Well, look, I think the reason - it's more than just NAV. It’s what your enterprise can do in terms of growing your earnings and cash flow, and then ultimately increasing your dividend.

I mean as you know I mean, if you strip out the gain in that WPR, our quarter-over-quarter growth was 14.3% which as you know, a lot of people have criticized our size yet we continue to be industry-leading earnings growth.

So you’ve got to look at, whenever you invest in something, what's that yield going to get you? And as our earnings grows you know that’s not a bad investment. So it’s more than just the NAV analysis. We also - we will continue to sell what I call lower quality non-important assets to us.

We don't publicize it until after it's done, but we’ll continue to prune the portfolio. But we’re not a big believer in selling our top assets to reinforce the value of our company for external purposes I mean we know what we’re worth and we operate - I mean, that’s why we are in this job. We’ll operate accordingly.

But selling the top assets at the end of the day those top assets tend to grow the most. And I'd rather have our shareholders own more of it than less of it.

We have the free cash flow to take advantage of the arb that may exist between private and public values, and it’s just another tool that we have available to us to take advantage as we look for investment opportunities..

Michael Bilerman

Great. Just one quick one for Rick. The popular press wants to focus a lot on shrinking retailers and closing stores. Can you just give us an update in terms of who are the fastest-growing retailers, the most exciting retailers that you're seeing pick up stores? And maybe just break it up between a larger format and a smaller format store base..

Richard Sokolov

Well, thank you for the opportunity to talk about my list. I think there’s four categories of retailers that we’re really seeing a lot of business with. International retailers, the e-tailers that are looking for a presence in our properties.

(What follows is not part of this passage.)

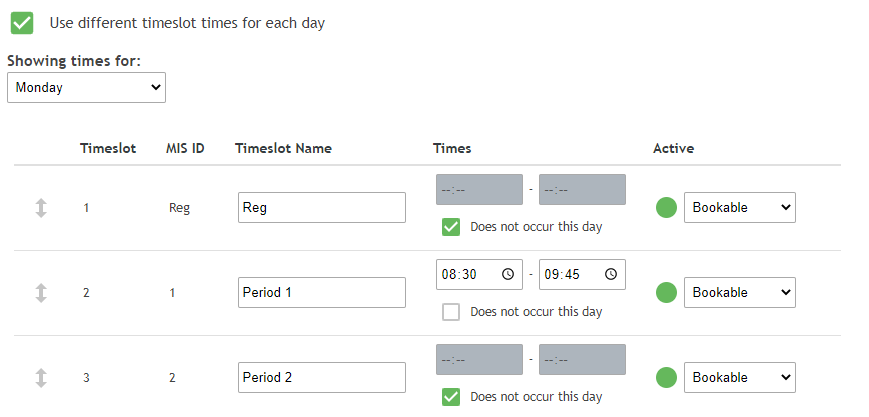Click clock icon in Period 1 start time
The height and width of the screenshot is (417, 869).
[x=507, y=274]
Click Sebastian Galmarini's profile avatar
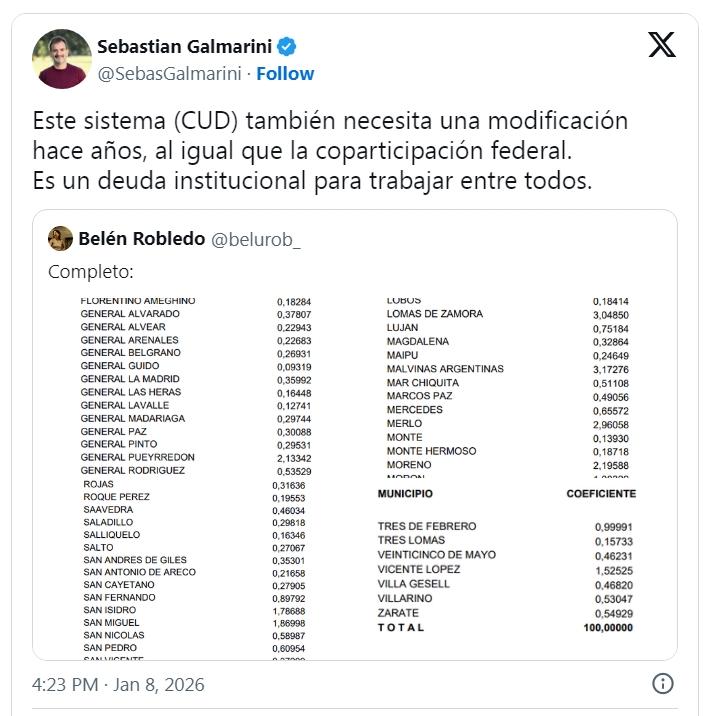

We recently just announced and have opened Blue Nile and Bauble Bar, and we’re working with a number of others that want to come into the properties. Our existing retailers that are looking to grow through brand extension. Maybe you just saw Dick’s announce the Chelsea Collective this fall. L Brands is rolling out White Barn Candle.

And the last are just the new retailers that are coming online and just to - we’ve done deals recently with Mont Blanc, Frye Boots, Jo Malone's, Suitsupply, [Aritskina]. All of these are really exciting concepts that are relatively unique in the number of stores, and that’s going to separate our properties..

Michael Bilerman

Great thank you..

David Simon Chairman, Chief Executive Officer & President

And I would just say this, Michael, what’s exciting – yes, we have had bankruptcies this year, it does take time to replace them. But the amount of new concepts and new entrepreneurs coming into our environment, whether it’s restaurants, the e-commerce going to physical brand expansion is really at a – is that high and our leasing folks.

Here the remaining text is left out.